Errando entre los coches o subido en su rama, el gallo veía pasar lentamente horas vacías. Cantaba más de lo normal, lo cual gustaba mucho a los mecánicos y a los vecinos. Esos quiquiriquíes en la madrugada hacían soñar a los durmientes que del asfalto de la sucia ciudad brotaban flores, que el aire se limpiaba, que a los enfermizos gorriones habituales y a las palomas poco pulcras se unían zenzontles y calandrias y que todos volaban y cantaban sin que ninguno cayera muerto de asfixia. Trepado ahí en su rama o dando saltitos entre los coches, el gallo vio cómo su cola se deslucía, las plumas pegajosas y raleantes ya parecían el penacho de una vedette arruinada. Inútil rascar. Atacar a picotazos a alguna descarada rata, pero Canelo era más terrible ante ellas. Platicar recuerdos con el perro y a veces dormitar la siesta sobre su lomo, para gusto de algunos clientes ociosos que les tomaban fotografías. Desde su rama pues, el gallo empezó a observar el trabajo del taller: él, que tenía tan buena relación con la mecánica de los astros, bastante más compleja que la de un coche, pronto vio de qué se trataba todo. Rotaciones, explosiones de energía, combustiones, bandas o alambres comunicando movimientos, energía; piezas pequeñas y perecederas ajustando minúsculos ciclos de orden... Al más joven mecánico, llamado Enrique, se le cayó una vez un tornillito y nada que lo encontraba. Fastidiado, el gallo vino y en vez de dárselo, con el pico lo puso en su lugar. Luego hizo otros pequeños ajustes y cuando Enrique alzó la cara el coche ya había sido reparado. El gallo se volvió a la rama y el joven se quedó con la boca

abierta y el gesto a medias hasta que su padre, que no tenía buen carácter, lo despertó de un bofetón. —¡El gallo compuso este coche! El padre suspiró: un maestro mecánico voluminoso que gustaba de asustar y agredir a su clientela. "Habrá que mandar con el doctor a este muchacho. No nació así, ¿se le irá a pasar o será que ya debe casarse?" No se habló más del asunto. Hasta que un día les trajeron

un enigmático Perestroika, flamante coche soviético muy potente y bonito pero bastante diverso de los usuales Ford y Volkswagen. El maestro lo tomó como cosa personal: desatornillaba aquí, jalaba alambres por allá y no acababa de asimilar aquello. El gallo lo observaba, con fastidio: una máquina fácil, clara, infantil casi: harto de ver torpezas voló al motor y empezó a meter pico y espolones. En menos que él mismo cantaba, el coche estaba con el motor andando, ronroneando muy suavemente. El maestro quedó como una enorme estatua, los ojos extraviados, la boca abierta. Su familia entera, llorando, tuvo que venir a sacudirlo durante veinticinco minutos. Cuando al fin pudo hablar dijo: —El gallo compuso el coche. —¿No me digas? ¿De veras? —le preguntó Enrique muy sarcástico.

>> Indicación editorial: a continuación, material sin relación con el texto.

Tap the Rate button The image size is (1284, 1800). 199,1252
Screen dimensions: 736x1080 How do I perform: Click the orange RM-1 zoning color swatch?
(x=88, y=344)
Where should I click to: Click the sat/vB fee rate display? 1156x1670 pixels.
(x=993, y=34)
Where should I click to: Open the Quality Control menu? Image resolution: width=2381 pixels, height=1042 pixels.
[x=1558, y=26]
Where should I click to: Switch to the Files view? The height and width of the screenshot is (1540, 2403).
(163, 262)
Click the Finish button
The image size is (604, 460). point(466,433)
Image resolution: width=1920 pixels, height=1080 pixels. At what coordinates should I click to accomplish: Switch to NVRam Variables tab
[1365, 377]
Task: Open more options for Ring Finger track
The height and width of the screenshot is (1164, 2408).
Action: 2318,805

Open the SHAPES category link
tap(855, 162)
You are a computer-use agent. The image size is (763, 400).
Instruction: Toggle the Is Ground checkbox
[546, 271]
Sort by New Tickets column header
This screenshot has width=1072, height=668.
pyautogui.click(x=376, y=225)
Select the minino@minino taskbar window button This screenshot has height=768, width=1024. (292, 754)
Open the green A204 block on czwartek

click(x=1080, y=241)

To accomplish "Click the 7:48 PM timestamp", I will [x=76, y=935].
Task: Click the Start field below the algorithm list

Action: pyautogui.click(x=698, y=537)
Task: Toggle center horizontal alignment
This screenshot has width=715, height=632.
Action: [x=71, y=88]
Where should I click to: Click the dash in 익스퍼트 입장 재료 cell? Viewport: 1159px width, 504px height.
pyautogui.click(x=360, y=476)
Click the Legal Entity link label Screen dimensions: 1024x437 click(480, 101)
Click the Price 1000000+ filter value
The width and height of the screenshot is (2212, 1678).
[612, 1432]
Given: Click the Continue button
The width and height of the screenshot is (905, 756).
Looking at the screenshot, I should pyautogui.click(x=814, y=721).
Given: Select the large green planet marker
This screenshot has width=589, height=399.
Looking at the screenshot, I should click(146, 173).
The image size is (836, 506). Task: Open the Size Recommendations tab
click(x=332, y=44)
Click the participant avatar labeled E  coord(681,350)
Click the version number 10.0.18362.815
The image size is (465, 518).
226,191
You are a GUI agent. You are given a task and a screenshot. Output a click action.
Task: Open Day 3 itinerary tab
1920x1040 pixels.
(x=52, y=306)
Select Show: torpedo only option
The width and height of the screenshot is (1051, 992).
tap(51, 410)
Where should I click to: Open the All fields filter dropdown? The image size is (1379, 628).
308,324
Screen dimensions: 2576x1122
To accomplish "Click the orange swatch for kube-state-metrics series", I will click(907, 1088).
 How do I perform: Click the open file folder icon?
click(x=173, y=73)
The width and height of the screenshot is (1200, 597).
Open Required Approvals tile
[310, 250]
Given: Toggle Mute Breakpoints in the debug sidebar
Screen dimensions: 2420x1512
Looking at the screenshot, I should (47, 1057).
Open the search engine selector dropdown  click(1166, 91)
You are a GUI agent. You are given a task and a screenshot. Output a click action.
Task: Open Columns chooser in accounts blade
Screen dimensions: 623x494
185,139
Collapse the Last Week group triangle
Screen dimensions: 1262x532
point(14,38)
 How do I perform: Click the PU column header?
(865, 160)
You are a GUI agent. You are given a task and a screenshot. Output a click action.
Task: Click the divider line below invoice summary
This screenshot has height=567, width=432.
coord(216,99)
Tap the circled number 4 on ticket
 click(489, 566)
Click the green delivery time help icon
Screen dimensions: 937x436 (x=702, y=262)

Después de ese día, el gallo se dedicó a la mecánica pero no siempre: sólo cuando algo verdaderamente difícil se presentaba. Clientes había que a propósito enredaban los cables de sus coches o le echaban arena a los motores, sólo por ver trabajar al gallo. Creció la fama del taller, empezaron a dar servicio por cita previa solamente. Al gallo le han hecho un techo bonito, de tejas, en el árbol y le han traído una gallina que también esté a su lado, porque en algunos aspectos el perro no era la compañía perfecta. A Canelo, por sugerencia del gallo, le hicieron una perrera de caoba con música estereofónica a ciertas horas; ambos disfrutan de alimentación selecta y finas atenciones. Y en un rincón, donde antes había un acumuladero de fierros y basura, hay ahora un jardincito minúsculo pero con suelo de tierra y arena, lombrices importadas del campo y flores con gusanos sabrosísimos. Ante la gran celebridad del gallo, al perro le consuela el orgullo de decir a todos, a ladrido pelado: —Este gallo es mío. Me lo regalaron a mí. Yo le enseñé el oficio. Lo cual al aludido le importa poco. Él siempre había encontrado bastante tonto al pobre Canelo. —Es inocente —le decía a la gallina—, no te fijes. Cuando canta el gallo se oyen aplausos en toda la colonia. Y el taller ya tiene un letrero primorosamente pintado que le da nombre. Se llama ahora "El Gallo Mecánico".